Education and Income - the invisibile social class structure in America
Student Assessment results for vermont students were recently released (report here), and with several years worth of data, we can start to look at trends. They look good. As education Commisioner Richard Cates said in an inteview with Vermont Public Radio that he is generally pleased with the results.
VPR reports students are scoring higher in virtually every category at each grade level.
Despite the good news, there is a disturbing trend in the data.
Test scores for students coming from lower socioeconomic status families score consistently lower. Using eligiblity for free school lunch as an indicator of family income, scores for students from low income families are between 30 and 50 percent lower than students from familes with higher incomes.

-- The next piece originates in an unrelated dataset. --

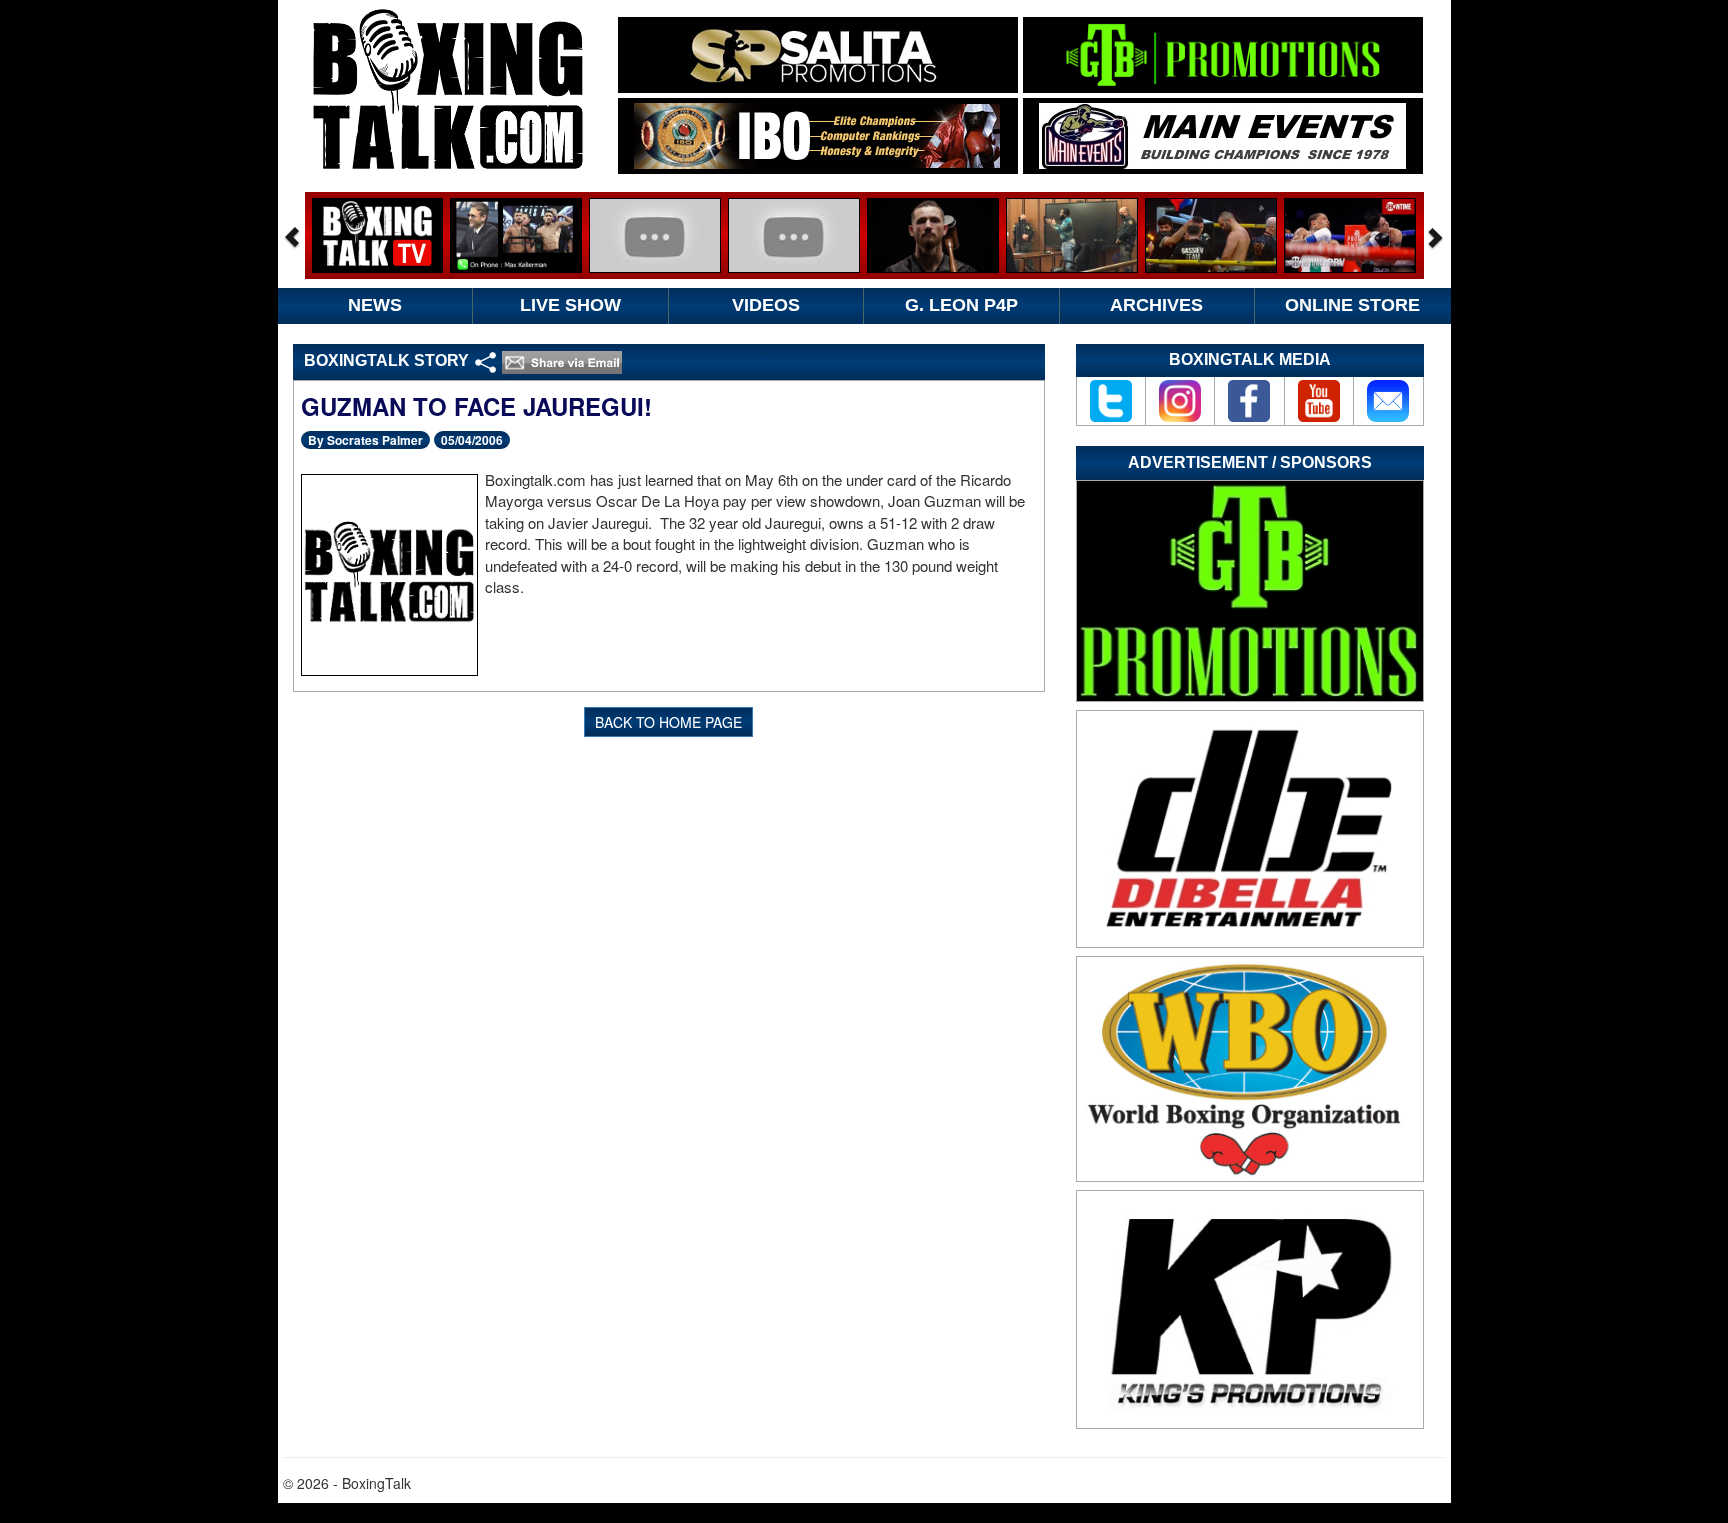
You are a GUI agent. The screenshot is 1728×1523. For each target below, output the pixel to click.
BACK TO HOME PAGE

These are the kids that aren’t going to college. The lack of family financial resources, as evidenced by eligiblilty for free lunches, and less ability to achieve in an academic context, as evidenced by these test scores, will, in most cases, mean that graduating high school will be as far as they will go.
Looking at this picture through a slightly different lens, we find that academic achiverment and income are related. Data from the 2004 March Supplement to the Current Population Survey put the median income for persons with a high school diploma at $25,935, compared to $41,800 for those with a Batchleor’s degree.
The social stratification is pretty clear.
It is difficult to repair the lack of skills and background necessary to perform well academically demonstrated by low test scores in early grades. As Cate puts it “By the time they get to high school, I don’t care how good the teachers are or how much money the school has, it is very difficult by the time they get to high school to reverse that.” And low achivement in high school, with the attendant lack of motivation to continue on, generally lead to lower paying jobs. And the test data are showing us the relation between family income and children’s test scores.
America is supposedly a classless society. But looking at these data, we see a much different picture.